Appeal From: Hamilton County Juvenile Court
Judgment Appealed From Is: Affirmed
Date of Judgment Entry on Appeal: August 11, 2017
Laursen & Lucas, Eric W. Laursen, for Appellant Mother,
Joseph T. Deters, Hamilton County Prosecuting Attorney, and Amanda Tholke, Assistant Prosecuting Attorney, for Appellee Hamilton County Job and Family Services,
Marjorie Davis, Guardian ad Litem, for Appellee C.L.

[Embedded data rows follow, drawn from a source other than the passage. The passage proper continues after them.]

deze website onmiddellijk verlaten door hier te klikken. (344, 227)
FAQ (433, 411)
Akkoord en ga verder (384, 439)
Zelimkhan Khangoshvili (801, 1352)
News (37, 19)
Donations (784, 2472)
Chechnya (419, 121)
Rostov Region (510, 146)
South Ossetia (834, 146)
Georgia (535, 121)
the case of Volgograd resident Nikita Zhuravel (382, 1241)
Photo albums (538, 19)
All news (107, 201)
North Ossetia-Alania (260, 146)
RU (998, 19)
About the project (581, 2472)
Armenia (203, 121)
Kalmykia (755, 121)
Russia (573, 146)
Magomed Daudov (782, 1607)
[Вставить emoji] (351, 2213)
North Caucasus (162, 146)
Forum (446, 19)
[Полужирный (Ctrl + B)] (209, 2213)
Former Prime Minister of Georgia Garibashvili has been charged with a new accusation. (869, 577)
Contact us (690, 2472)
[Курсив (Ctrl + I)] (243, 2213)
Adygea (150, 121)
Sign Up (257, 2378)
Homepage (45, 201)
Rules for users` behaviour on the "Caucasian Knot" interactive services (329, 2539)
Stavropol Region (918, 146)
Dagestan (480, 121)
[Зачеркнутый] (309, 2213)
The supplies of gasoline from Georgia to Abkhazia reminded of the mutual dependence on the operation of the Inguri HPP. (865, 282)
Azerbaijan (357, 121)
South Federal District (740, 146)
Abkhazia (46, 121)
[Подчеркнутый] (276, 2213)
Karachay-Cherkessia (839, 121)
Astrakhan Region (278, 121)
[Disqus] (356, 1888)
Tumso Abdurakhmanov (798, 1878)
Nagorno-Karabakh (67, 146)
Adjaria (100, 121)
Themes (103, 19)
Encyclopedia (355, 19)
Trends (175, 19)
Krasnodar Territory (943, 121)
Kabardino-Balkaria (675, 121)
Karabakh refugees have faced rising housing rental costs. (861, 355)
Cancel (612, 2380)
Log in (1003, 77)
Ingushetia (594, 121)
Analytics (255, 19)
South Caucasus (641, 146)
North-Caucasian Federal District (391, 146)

{1} C.L.‘s mother appeals from the juvenile court‘s grant of permanent custody to Hamilton County Job and Family Services (“JFS“). Because we hold that the juvenile court did not err in its decision, we affirm its judgment.
Background
{2} C.L.‘s mother has eight other children, all of whom have been removed from her care. Three of these children were committed to the permanent custody of JFS, most recently in 2012. Mother and father have a history of domestic violence, substanсe abuse, unstable housing and income, and mental-health issues. Mother and father also have a history of failing to comply with court-ordered case-plan services.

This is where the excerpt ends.